San Francisco (EE.UU.), 19 abr (EFE).- El grupo de sindicalistas que lideraron el intento fallido de crear en un almacén de Amazon el que hubiera sido el primer sindicato de la empresa en EE.UU. presentaron este lunes una apelación al proceso de votación y acusaron a la compañía de haber mantenido una «conducta descaradamente ilegal».
«Presentamos objeciones formales y acusaciones de prácticas laborales injustas por la conducta descaradamente ilegal de Amazon durante la votación», indicó en un mensaje de Twitter el Sindicato de Minoristas, Mayoristas y Empleados de Tiendas, la organización a la que se habría afiliado el almacén si los sindicalistas hubieran logrado la victoria.
La votación en un almacén del estado de Alabama (sur), que se alargó durante varias semanas, generó una enorme expectación mediática, y los sindicalistas recibieron el apoyo público de senadores, tanto demócratas como republicanos, e incluso del propio presidente de EE.UU., Joe Biden.
Sin embargo, el escrutinio final, conocido a principios de abril, mostró que la mayoría de trabajadores eran contrarios al esfuerzo sindical y el «no» se impuso al «sí» por más del doble de los votos.
Ahora los sindicalistas acusan a Amazon ante la Junta Nacional de Relaciones Laborales (NLRB, en inglés) de haber intimidado a los trabajadores para que votaran en contra del sindicato con amenazas de despidos e incluso del cierre de la planta si la organización laboral salía adelante.
Además, recriminan a la empresa que solicitara la instalación de un buzón electoral dentro de una carpa en la zona de aparcamiento para empleados que, según los sindicalistas, se encuentra vigilada por cámaras de seguridad, de manera que la compañía podía controlar quién accedía a ella para emitir su voto.
«La campaña antisindicato de Amazon creó un ambiente de confusión, coerción y miedo a represalias.
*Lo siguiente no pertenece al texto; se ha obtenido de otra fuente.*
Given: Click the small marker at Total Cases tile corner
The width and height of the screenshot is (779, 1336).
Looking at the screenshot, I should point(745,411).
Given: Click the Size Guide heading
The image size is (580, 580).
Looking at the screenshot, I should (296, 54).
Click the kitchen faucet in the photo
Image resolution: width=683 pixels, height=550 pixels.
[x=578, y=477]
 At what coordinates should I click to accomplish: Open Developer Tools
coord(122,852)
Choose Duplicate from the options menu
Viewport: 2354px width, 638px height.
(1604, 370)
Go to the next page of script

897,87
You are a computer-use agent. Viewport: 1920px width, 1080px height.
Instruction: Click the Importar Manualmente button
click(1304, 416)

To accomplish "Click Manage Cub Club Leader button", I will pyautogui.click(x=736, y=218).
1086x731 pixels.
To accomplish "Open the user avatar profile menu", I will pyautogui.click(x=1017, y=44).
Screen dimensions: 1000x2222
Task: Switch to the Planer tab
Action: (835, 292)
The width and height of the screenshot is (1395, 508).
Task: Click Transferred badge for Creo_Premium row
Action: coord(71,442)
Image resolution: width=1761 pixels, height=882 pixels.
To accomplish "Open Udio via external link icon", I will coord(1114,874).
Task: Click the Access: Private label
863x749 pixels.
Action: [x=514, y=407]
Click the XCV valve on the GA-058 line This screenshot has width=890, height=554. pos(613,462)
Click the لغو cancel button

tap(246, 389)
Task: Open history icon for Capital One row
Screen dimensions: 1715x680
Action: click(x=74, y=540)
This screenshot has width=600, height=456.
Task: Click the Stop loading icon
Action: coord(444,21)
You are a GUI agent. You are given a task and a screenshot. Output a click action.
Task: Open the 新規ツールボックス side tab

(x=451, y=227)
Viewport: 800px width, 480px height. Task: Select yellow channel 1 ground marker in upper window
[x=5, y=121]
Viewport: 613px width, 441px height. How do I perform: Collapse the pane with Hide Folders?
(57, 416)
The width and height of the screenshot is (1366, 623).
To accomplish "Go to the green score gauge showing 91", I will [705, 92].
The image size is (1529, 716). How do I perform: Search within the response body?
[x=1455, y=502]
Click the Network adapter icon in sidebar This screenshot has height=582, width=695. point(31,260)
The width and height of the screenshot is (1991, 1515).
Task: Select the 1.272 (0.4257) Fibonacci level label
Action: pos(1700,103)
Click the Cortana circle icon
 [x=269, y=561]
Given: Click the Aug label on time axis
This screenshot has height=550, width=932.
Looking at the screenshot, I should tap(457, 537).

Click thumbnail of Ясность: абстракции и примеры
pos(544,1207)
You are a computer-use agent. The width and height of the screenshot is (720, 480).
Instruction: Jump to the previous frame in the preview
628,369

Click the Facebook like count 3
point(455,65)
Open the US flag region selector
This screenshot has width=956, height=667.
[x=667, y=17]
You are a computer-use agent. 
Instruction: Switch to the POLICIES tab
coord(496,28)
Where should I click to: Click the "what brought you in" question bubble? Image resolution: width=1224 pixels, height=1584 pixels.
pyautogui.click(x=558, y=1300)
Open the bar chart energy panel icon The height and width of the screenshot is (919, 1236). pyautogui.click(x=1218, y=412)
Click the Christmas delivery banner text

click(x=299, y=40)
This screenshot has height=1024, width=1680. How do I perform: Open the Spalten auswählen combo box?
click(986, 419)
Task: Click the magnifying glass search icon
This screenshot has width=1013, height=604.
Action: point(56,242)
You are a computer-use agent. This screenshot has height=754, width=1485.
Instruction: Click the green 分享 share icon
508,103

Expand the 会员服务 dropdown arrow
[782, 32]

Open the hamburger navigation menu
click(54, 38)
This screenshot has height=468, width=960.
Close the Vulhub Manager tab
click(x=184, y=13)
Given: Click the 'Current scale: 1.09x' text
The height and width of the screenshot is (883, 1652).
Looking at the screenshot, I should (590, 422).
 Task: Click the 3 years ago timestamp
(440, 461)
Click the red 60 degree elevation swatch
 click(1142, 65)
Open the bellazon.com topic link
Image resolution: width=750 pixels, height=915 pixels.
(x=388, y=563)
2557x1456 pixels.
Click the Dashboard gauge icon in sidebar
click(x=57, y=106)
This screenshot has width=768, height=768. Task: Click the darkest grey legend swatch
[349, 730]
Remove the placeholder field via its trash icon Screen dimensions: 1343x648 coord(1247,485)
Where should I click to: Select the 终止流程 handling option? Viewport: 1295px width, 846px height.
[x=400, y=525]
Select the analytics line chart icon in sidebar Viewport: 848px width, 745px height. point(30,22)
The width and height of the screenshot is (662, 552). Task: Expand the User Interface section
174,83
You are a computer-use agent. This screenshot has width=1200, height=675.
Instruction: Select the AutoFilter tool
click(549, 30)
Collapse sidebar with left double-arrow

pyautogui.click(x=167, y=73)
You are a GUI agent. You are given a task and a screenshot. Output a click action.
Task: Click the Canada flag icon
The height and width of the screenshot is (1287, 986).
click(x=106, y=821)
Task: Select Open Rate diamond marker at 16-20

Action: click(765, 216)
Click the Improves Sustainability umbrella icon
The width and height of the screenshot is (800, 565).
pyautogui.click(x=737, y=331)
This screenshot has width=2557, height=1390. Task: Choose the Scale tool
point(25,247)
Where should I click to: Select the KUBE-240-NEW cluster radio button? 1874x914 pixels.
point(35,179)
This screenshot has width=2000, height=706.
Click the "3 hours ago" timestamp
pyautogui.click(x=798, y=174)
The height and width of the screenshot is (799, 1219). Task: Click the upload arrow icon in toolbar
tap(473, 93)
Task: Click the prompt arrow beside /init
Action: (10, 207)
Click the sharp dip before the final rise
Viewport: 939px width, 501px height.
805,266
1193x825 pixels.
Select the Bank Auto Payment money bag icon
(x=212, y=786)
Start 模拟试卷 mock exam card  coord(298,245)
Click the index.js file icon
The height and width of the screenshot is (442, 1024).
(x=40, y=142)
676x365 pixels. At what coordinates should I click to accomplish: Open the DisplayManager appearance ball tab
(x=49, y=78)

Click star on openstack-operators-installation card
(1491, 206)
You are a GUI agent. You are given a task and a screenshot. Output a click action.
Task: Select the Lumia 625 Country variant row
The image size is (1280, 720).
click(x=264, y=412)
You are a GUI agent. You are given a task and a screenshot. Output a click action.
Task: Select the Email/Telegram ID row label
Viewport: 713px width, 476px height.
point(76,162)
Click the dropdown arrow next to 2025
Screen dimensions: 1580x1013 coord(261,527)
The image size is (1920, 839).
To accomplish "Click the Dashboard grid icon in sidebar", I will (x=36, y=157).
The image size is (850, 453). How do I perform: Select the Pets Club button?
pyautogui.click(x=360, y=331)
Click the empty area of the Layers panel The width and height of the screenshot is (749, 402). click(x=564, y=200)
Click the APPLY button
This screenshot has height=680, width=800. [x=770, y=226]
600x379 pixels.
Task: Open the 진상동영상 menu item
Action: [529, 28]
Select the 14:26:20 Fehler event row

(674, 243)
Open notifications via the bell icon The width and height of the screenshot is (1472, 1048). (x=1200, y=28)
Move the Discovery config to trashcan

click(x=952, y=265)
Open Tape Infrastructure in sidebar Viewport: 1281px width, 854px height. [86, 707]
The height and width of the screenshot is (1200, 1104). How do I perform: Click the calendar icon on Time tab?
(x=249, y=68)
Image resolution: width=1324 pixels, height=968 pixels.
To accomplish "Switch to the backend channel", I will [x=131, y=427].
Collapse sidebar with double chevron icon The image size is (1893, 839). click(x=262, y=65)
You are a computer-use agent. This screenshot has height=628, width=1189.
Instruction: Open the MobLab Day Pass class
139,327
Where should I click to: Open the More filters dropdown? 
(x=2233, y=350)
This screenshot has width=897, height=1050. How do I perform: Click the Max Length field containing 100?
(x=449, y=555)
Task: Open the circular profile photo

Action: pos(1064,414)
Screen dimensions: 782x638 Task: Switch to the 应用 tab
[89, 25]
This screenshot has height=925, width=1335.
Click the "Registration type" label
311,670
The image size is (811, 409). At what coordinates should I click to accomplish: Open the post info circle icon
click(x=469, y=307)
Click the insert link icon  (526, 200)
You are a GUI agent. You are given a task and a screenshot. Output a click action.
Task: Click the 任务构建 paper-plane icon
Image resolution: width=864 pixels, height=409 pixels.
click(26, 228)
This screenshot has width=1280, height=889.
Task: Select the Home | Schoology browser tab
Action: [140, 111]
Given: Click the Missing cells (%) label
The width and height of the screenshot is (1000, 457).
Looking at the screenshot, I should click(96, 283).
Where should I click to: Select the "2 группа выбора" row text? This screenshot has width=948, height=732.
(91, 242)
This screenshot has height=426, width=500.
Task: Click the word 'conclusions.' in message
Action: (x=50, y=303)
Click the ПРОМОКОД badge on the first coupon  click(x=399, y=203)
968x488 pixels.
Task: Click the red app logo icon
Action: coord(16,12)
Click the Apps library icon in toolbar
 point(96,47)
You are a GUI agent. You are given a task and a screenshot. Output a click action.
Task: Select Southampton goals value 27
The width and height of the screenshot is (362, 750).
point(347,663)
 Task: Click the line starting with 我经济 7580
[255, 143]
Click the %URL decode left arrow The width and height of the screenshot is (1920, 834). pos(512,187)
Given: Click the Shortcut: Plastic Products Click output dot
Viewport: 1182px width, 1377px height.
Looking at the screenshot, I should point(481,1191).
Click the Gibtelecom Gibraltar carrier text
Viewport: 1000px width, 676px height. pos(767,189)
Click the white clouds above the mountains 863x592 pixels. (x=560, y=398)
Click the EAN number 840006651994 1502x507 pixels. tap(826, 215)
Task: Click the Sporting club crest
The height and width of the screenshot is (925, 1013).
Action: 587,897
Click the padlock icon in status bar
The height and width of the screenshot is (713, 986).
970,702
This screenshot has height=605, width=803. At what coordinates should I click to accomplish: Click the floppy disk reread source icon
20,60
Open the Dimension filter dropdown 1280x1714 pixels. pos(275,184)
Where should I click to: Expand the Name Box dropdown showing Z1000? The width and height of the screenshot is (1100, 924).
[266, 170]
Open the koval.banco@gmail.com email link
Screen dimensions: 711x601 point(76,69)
Por eso hemos presentado 23 objeciones a la elección y no descansaremos hasta que las voces de los trabajadores sean escuchadas de forma justa y bajo el amparo de la ley», apuntaron los sindicalistas.
Por su parte, la firma que dirige Jeff Bezos respondió con un comunicado en que acusó al sindicato de «tergiversar los hechos» en interés propio en lugar de «aceptar la elección de los trabajadores» y dijo estar preparada para afrontar la batalla legal que se avecina.